• _Extrait source_
Cet article a aussi son histoire : initialement prévu pour la Compagnie de la Comté, il a été retiré de leur site à ma demande, dans la mesure où La Feuille de la Companie no 1, novembre 2001, à laquelle j'ai participé, a été publiée par les éditions l'OEil du Sphynx dont Claire Panier, auteur d'une partie des articles du dossier mis à mal ici, est partie prenante. Il n'aurait pas été conforme à l'éthique de conserver une telle critique en ligne.

Pour le lancement de leur toute nouvelle revue Faeries, les éditions Nestiveqnen ont consacré un long dossier à J.R.R. Tolkien (p. 33-77). Ce dossier se partage entre huit articles de taille et d'intérêt inégaux. Les deux premiers ont pour vocation première de faire découvrir J.R.R. Tolkien et son oeuvre au lecteur qui ne les connaîtrait pas encore. Suivent deux essais plus conséquents, traitant des relations entre la géographie imaginaire de la Terre du Milieu et notre monde réel, et des manifestations artistiques chez les Elfes, les Hommes et les Nains. Enfin, les quatre dernières notes concernent les actualités liées au tournage d'une version cinématographique du Seigneur des Anneaux, les liens intéressants sur Internet et les jeux de société dérivés de l'univers inventé par Tolkien. L'ensemble est illustré avec brio par Sandrine Gestin et Stéphane Truffert.

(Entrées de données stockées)
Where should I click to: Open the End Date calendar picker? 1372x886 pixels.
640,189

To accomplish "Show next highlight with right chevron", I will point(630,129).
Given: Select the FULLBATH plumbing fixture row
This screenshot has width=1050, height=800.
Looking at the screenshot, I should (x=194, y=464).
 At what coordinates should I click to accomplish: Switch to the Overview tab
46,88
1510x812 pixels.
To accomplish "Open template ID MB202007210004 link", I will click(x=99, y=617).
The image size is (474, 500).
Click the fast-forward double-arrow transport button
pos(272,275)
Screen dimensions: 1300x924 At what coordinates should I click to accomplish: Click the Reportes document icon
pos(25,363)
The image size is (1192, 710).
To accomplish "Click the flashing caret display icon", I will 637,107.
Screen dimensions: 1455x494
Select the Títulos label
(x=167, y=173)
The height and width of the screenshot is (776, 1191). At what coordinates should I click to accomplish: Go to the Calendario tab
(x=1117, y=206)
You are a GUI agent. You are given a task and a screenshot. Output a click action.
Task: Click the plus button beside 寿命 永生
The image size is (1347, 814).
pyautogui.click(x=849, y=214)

• _Objectifs_
[1] Répondez à ces questions d'après l'extrait source.
(a) Pour quel site l'article était-il prévu au départ ?
(b) Combien d'articles compte le dossier consacré à J.R.R. Tolkien ?
(c) Qui a illustré l'ensemble du dossier ?
[2] Reproduisez sans modification le passage de l'extrait source qui part des mots "Cet article a" et s'arrête après les mots "critique en ligne.".

• _Réponses_
[1]
(a) Pour la Compagnie de la Comté.
(b) Huit articles.
(c) Sandrine Gestin et Stéphane Truffert.

[2]
Cet article a aussi son histoire : initialement prévu pour la Compagnie de la Comté, il a été retiré de leur site à ma demande, dans la mesure où La Feuille de la Companie no 1, novembre 2001, à laquelle j'ai participé, a été publiée par les éditions l'OEil du Sphynx dont Claire Panier, auteur d'une partie des articles du dossier mis à mal ici, est partie prenante. Il n'aurait pas été conforme à l'éthique de conserver une telle critique en ligne.